There are other problems with Flash, too. It’s notoriously bad when it comes to security, which means hackers often exploit vulnerabilities in Flash code to steal data or wreak other assorted forms of havoc. It also used to be possible for third parties to use Flash to turn on a user’s webcam and microphone without the user’s knowledge, an issue Adobe remedied only in recent years.

In the long run, if companies like Google have their way, Flash will disappear entirely. Modern, HTML5-based websites can implement interactive and media-rich features without using Flash, and few people outside of Adobe have a real interest in keeping Flash around.

Blocking Flash

But, for better or for worse, Flash is still pretty widespread on the Web today. To help protect against the privacy and security vulnerabilities it raises, you can take advantage of two main tools:

  • The BetterPrivacy extension for Firefox, which bills itself as a “super-cookie safeguard.” The extension cleans up Flash-based cookies and other bits of information that can be used to track your online activities.  Technically, you could do the same thing manually after each browsing session by using the tools provided along with Flash, but Better Privacy automates the process for you. It also lets you select certain types of information to protect from purging, in case you need to keep Flash content from a particular site or app on your system for whatever reason.
  • Flashblock, another Firefox extension.

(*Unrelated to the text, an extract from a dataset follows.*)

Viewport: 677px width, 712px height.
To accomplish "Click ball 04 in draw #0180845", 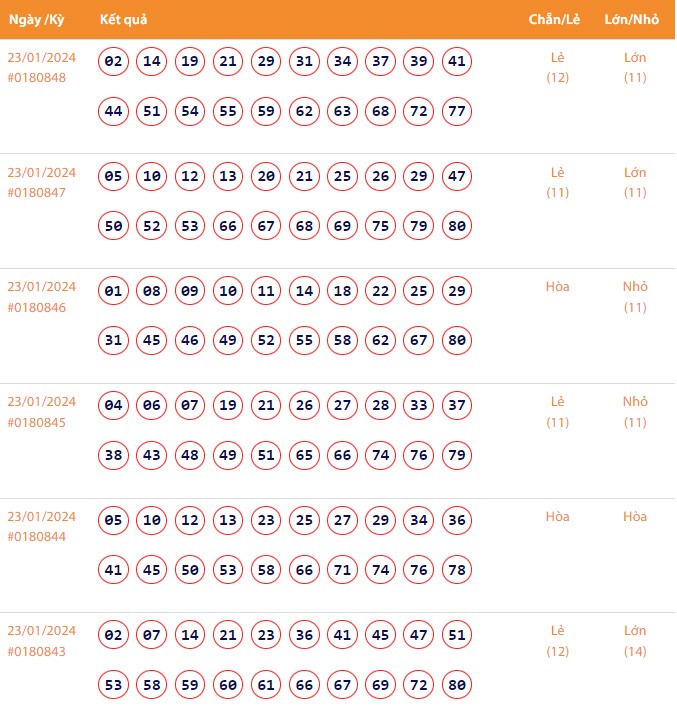I will click(114, 406).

Rather than streamlining the process of cleaning up the messes that Flash leaves behind after you use it, Flashblock simply prevents Flash content from loading altogether. If you want to load a particular Flash app, you can click a button to enable it.

Both of these extensions require you to use Firefox or a browser based on it, like Pale Moon. If you’re serious about privacy, though, there’s a good chance you’re already running one of these.